ALBENİZ I., COŞKUN Ö., TÜRKER ŞENER L., BAŞ A., Oktar A., NURTEN R.

ONCOLOGY LETTERS, vol.2, no.4, pp.659-664, 2011 (SCI-Expanded) identifier identifier identifier

  • Publication Type: Article / Article
  • Volume: 2 Issue: 4
  • Publication Date: 2011
  • Doi Number: 10.3892/ol.2011.315
  • Journal Name: ONCOLOGY LETTERS
  • Journal Indexes: Science Citation Index Expanded (SCI-EXPANDED), Scopus
  • Page Numbers: pp.659-664
  • Keywords: cancer progression, CD38 expression, cytokine, hematopoietic response, Ehrlich ascites tumor cell, NAD glycohydrolase, CYCLIC ADP-RIBOSE, NECROSIS-FACTOR-ALPHA, RENAL-CELL CARCINOMA, PROGNOSTIC MARKER, HUMAN ERYTHROCYTES, SERUM-LEVELS, KAPPA-B, GLYCOHYDROLASE, INTERLEUKIN-6, PROGRESSION
  • Çanakkale Onsekiz Mart University Affiliated: Yes

Abstract

Erythrocyte and lymphocyte NAD(+) glycohydrolase levels were previously found to be elevated in cancer patients. These results were confirmed in an animal model. The administration of live Ehrlich ascites tumor cells to BALB/c mice led to increases in erythrocyte and lymphocyte NAD(+) glycohydrolase, along with tumor development. Serum samples, ascites fluid from mice with developed tumors, serum samples from cancer patients and Ehrlich cell supernatants had a similar stimulatory effect when administered to mice or when incubated with peripheric lymphocytes in culture.
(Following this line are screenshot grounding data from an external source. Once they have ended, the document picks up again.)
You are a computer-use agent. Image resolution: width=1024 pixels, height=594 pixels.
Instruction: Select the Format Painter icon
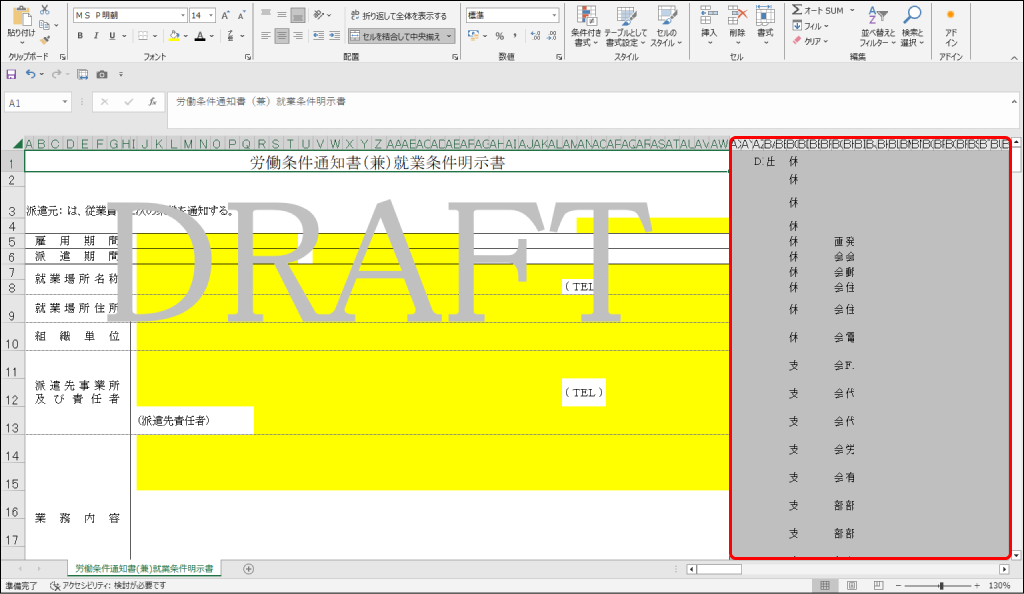[43, 40]
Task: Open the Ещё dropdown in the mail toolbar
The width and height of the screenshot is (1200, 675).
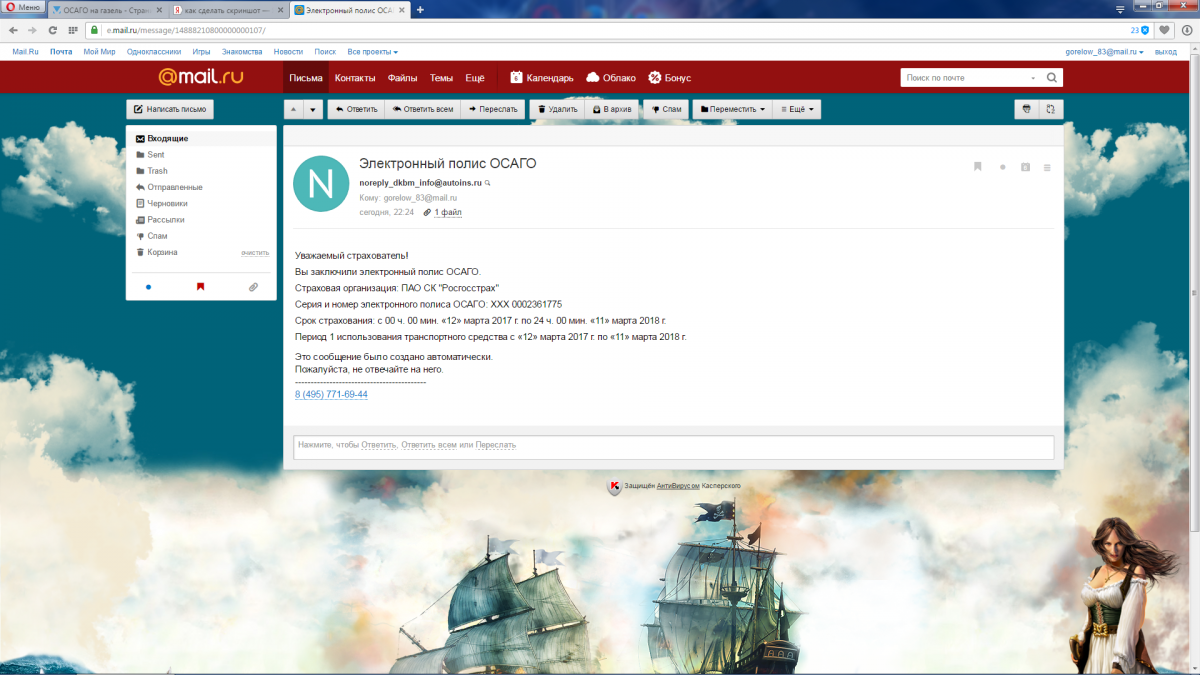Action: (x=797, y=109)
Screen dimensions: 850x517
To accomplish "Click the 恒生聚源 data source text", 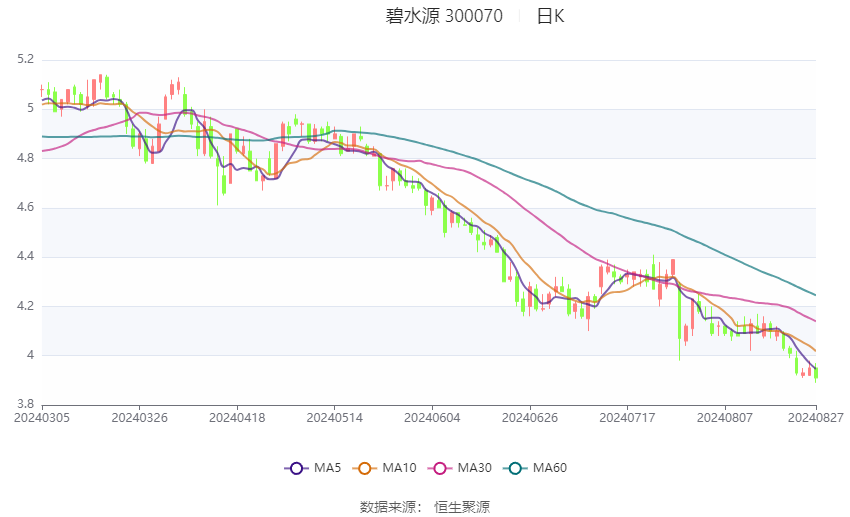I will pyautogui.click(x=462, y=506).
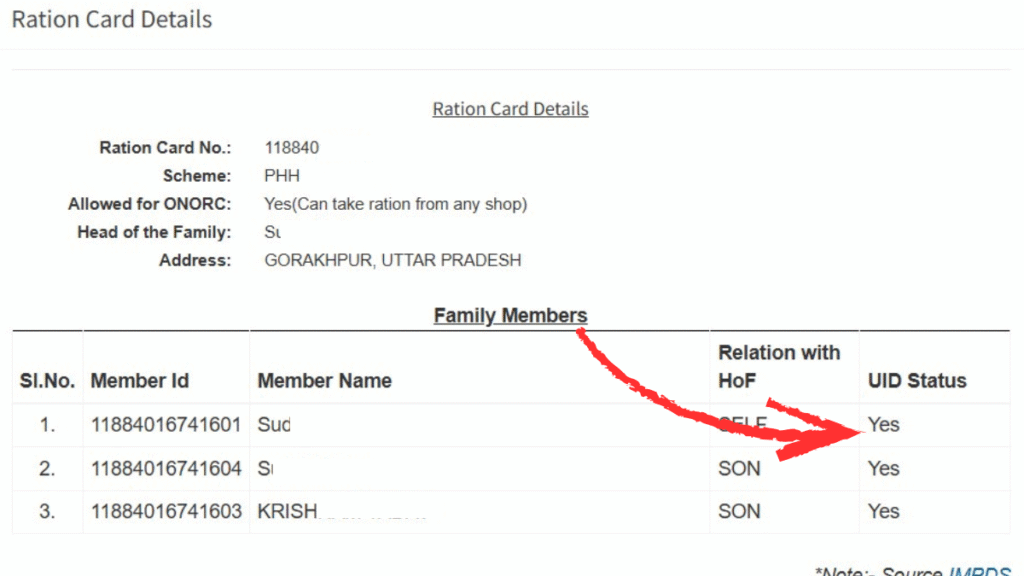Click UID Status Yes for third member
This screenshot has height=576, width=1024.
pos(884,511)
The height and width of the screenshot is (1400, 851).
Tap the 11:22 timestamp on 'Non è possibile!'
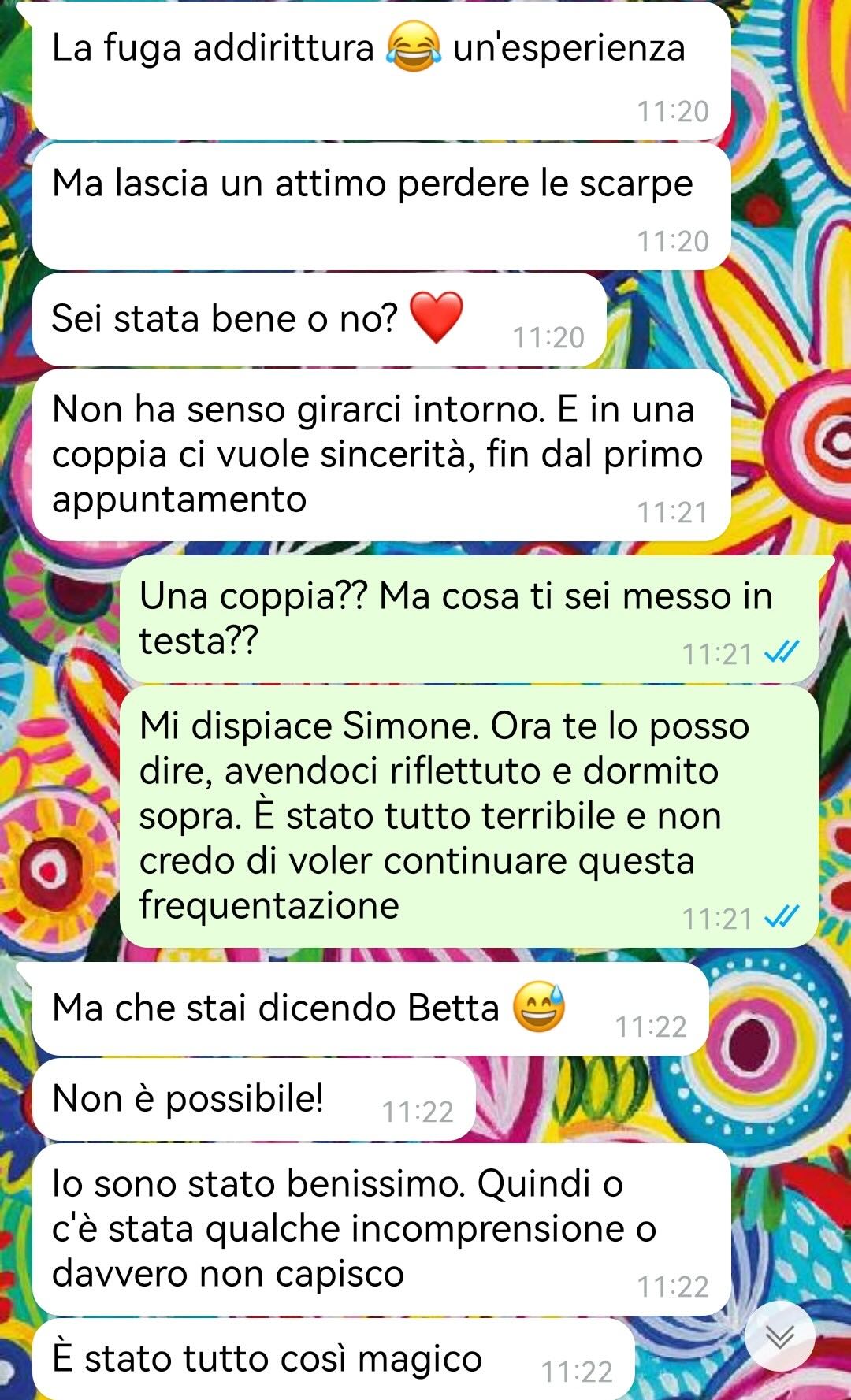(418, 1112)
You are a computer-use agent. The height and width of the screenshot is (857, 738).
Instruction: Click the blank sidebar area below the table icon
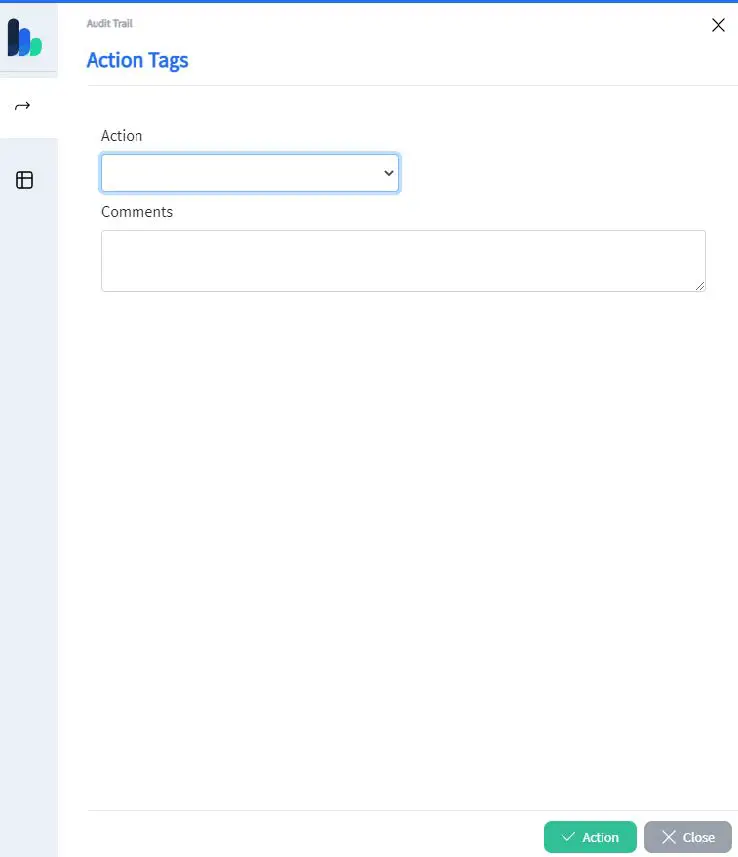[x=28, y=500]
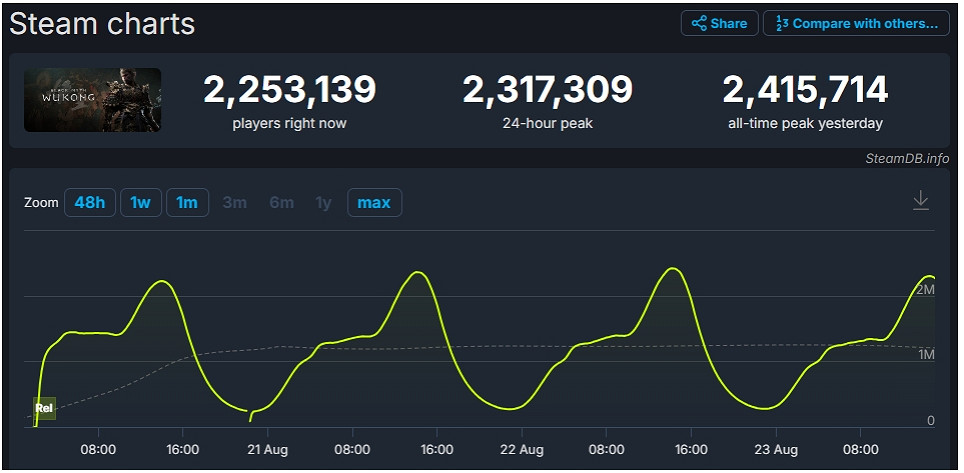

These increases were accompanied by the appearance of an anti-CD38 reactive band of 45 kDa in SDS-PAGE/Western blot analyses of erythrocyte ghost and lymphocyte membrane proteins. The results, supported by flow cytometry data, support previous clinical findings that an enhancement in CD38 expression occurs in the hematopoietic system during proliferative processes. Moreover, they suggest that CD38 expression is triggered at least in part by a certain cytokine(s) secreted by cancer cells. Finally, the results emphasize the prospective use of CD38 expression as a marker of tumor development and progression.